_SOURCE INFORMATION_:
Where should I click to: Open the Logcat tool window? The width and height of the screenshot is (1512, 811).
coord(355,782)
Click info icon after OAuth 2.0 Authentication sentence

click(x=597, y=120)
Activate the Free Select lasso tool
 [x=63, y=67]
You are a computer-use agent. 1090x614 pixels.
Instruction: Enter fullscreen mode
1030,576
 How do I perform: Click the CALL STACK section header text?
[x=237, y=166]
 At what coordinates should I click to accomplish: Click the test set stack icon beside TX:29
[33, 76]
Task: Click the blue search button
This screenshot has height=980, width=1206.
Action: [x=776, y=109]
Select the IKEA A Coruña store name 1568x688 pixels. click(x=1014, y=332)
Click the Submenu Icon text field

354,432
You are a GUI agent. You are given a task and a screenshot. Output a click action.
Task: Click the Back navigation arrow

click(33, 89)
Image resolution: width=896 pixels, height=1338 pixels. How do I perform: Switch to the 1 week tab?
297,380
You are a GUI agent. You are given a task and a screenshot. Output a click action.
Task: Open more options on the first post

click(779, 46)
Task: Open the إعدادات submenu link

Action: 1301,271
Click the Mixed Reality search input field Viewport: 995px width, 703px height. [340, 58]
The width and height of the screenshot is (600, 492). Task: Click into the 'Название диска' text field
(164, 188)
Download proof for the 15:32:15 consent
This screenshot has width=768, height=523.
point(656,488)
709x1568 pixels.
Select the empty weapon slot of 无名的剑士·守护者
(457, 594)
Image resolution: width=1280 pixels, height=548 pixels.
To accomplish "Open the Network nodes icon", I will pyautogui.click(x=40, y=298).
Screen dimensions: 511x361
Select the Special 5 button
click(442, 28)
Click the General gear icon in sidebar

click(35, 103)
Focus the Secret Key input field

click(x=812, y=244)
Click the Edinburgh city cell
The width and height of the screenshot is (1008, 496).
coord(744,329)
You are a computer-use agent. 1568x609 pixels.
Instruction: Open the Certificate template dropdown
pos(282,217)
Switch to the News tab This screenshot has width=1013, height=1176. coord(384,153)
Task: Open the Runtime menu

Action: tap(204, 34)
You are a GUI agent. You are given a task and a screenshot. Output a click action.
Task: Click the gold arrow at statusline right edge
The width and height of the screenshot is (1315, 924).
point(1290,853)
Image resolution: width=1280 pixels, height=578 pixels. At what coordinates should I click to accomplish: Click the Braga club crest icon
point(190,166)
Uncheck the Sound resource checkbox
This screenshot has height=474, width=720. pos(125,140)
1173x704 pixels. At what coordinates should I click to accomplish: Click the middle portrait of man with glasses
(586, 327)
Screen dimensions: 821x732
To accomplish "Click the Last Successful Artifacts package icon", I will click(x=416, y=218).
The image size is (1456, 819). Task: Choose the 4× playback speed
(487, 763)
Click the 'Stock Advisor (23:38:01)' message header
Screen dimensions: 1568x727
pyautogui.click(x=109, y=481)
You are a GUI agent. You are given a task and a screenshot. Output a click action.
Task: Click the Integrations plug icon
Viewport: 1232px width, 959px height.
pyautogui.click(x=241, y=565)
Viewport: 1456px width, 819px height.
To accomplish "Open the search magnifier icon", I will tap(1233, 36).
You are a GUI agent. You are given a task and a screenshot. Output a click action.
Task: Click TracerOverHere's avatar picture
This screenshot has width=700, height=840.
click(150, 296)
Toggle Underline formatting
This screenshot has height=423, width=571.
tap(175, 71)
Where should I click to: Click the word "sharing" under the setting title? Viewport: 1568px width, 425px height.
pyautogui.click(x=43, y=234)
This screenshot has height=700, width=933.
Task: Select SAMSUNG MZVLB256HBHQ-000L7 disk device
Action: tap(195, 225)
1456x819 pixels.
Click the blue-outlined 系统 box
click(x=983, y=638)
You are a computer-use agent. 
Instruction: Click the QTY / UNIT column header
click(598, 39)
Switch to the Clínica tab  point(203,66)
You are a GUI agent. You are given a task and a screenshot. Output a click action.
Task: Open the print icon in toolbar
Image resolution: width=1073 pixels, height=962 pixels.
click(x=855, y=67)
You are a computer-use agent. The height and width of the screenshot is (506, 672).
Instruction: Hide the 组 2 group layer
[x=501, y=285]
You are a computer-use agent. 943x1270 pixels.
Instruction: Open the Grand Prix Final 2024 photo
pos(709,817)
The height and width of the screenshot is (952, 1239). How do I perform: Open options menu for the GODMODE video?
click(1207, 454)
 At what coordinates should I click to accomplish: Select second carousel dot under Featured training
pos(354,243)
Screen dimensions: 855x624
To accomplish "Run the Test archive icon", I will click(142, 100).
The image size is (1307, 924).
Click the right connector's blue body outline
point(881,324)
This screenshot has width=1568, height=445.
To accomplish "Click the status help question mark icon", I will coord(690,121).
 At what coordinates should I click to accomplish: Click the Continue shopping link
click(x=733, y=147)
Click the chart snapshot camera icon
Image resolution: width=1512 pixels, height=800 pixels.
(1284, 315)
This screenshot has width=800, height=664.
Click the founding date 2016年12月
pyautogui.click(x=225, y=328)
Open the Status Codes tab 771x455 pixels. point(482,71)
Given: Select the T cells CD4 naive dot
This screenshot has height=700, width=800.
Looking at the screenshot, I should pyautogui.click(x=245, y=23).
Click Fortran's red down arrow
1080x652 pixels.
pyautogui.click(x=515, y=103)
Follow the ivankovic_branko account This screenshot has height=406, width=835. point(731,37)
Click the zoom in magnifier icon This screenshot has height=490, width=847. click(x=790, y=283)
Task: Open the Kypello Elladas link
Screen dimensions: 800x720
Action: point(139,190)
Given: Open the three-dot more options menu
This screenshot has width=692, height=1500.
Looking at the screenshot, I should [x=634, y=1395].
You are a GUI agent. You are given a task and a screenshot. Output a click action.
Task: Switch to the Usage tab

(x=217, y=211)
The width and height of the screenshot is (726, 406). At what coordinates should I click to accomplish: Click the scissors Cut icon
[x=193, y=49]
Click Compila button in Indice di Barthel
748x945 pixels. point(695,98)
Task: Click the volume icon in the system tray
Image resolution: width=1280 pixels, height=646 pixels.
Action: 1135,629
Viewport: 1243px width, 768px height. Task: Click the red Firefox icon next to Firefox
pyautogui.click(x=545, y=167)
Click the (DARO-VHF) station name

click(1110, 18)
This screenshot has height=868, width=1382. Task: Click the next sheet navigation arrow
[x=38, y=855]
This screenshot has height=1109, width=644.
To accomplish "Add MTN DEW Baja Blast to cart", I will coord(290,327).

_WHAT IS NEEDED_: When a line of the records has the word "search", pick it out and copy it.

_ANSWER BOX_:
Task: Click the blue search button
Click the Mixed Reality search input field Viewport: 995px width, 703px height. [340, 58]
To accomplish "Open the search magnifier icon", I will tap(1233, 36).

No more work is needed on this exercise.